Performance evaluation of two supplemental confirmatory assays of hepatitis C virus antibody

Background: The overall relative change in Hepatitis C virus (HCV) reporting incidences was 1.16 in China recently, which exhibited increasing trend in most provinces. Screening tests for HCV antibodies are prone to generate higher false positivity in low-risk populations. The aim of this study was to compare the performance of two HCV supplemental confirmatory assays CWT (Wantai Biological Pharmaceutical Co., Ltd, Beijing, China) and RIBA HCV 3.0 SIA (RIBA 3.0).
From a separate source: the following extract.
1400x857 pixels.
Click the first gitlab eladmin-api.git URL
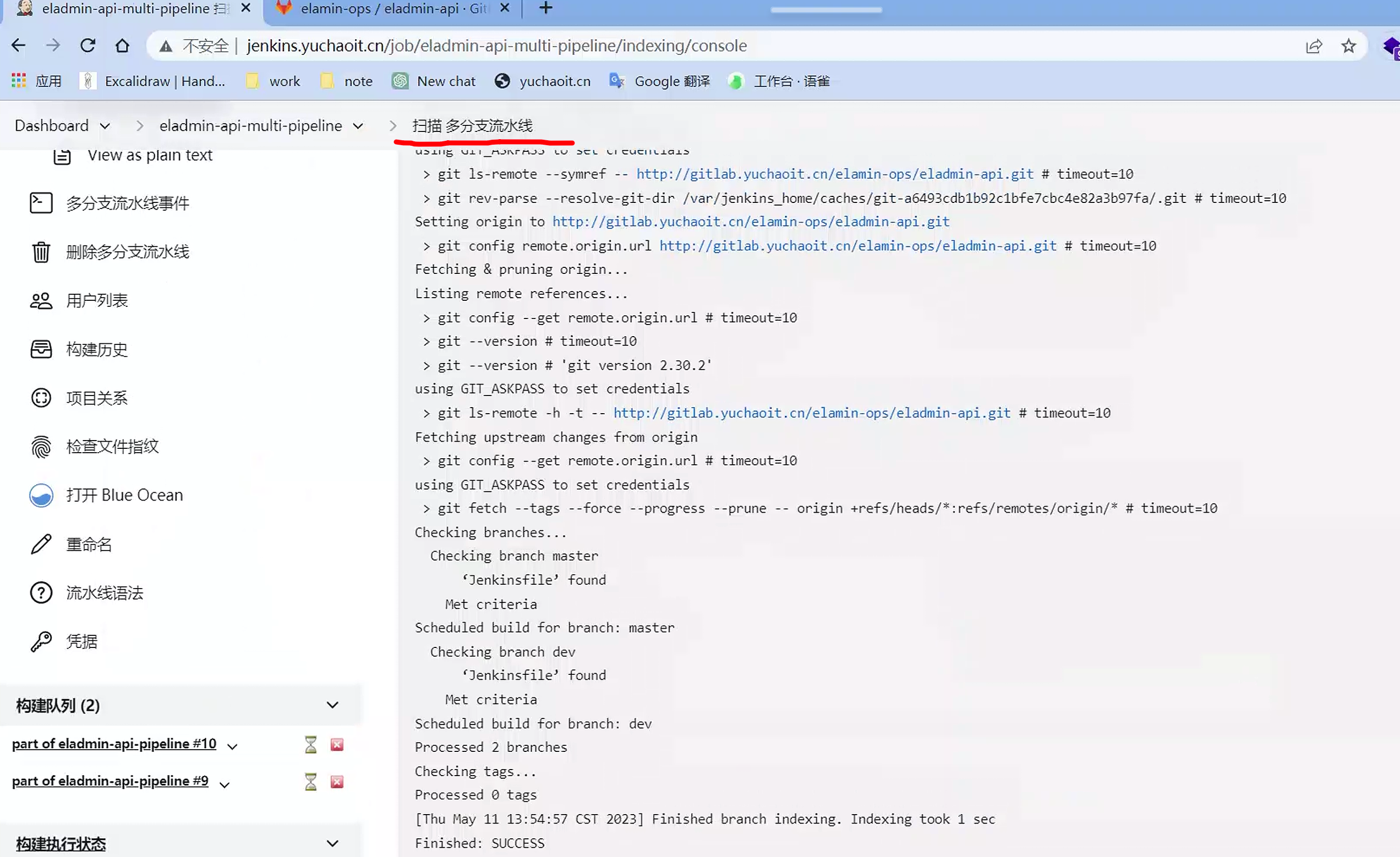tap(834, 174)
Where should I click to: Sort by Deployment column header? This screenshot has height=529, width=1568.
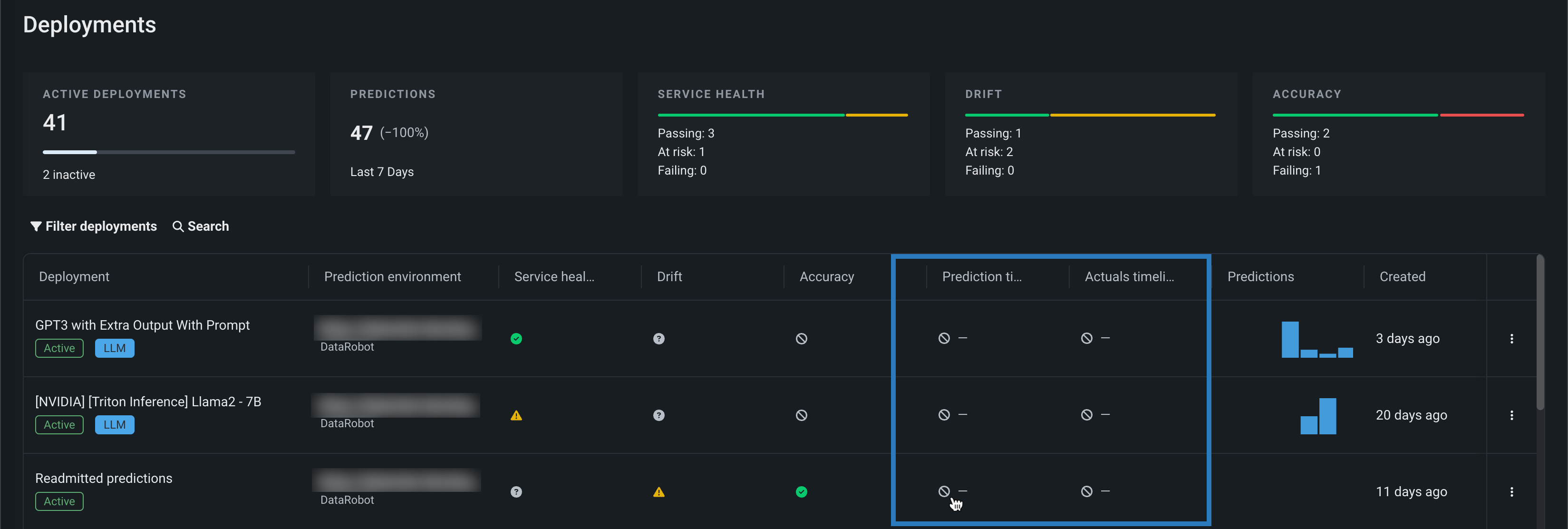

Methods: We selected 530 reactive specimens identified by two rounds of anti-HCV enzyme-linked immunosorbent assays (EIA) to carry out CWT and RIBA 3.0 supplemental tests simultaneously. Then the parallel testing results were evaluated as positive, indeterminate and negative, and made comparative analysis. Results: There were 182 and 160 confirmed positive samples for CWT and RIBA 3.0 respectively, of which 128 (24.2%) cases were common positive. the positive rate of CWT (34.3%) was significantly higher than RIBA 3.0 (30.2%) (P<0.01). And the common negative and indeterminate specimens were 156 (29.4%) and 53 (10%). The remaining 193 (36.4%) specimens had inconsistent results. The 182 CWT positive specimens included 35 indeterminate specimens (22%, 35/164) and 18 negative specimens (8.7%, 18/206) of RIBA 3.0. The diagnostic results of RIBA 3.0 and CWT supplementary assays were generally consistent (kappa =0.445, P<0.01). Conclusions: This study suggested that RIBA 3.0 and CWT each had its own genetic sequences of target peptides on HCV confirmatory tests and the latter might be more applicable for China’s current HCV epidemic strains. The number of positive cases confirmed by CWT is higher than that of RIBA 3.0, which corroborates this.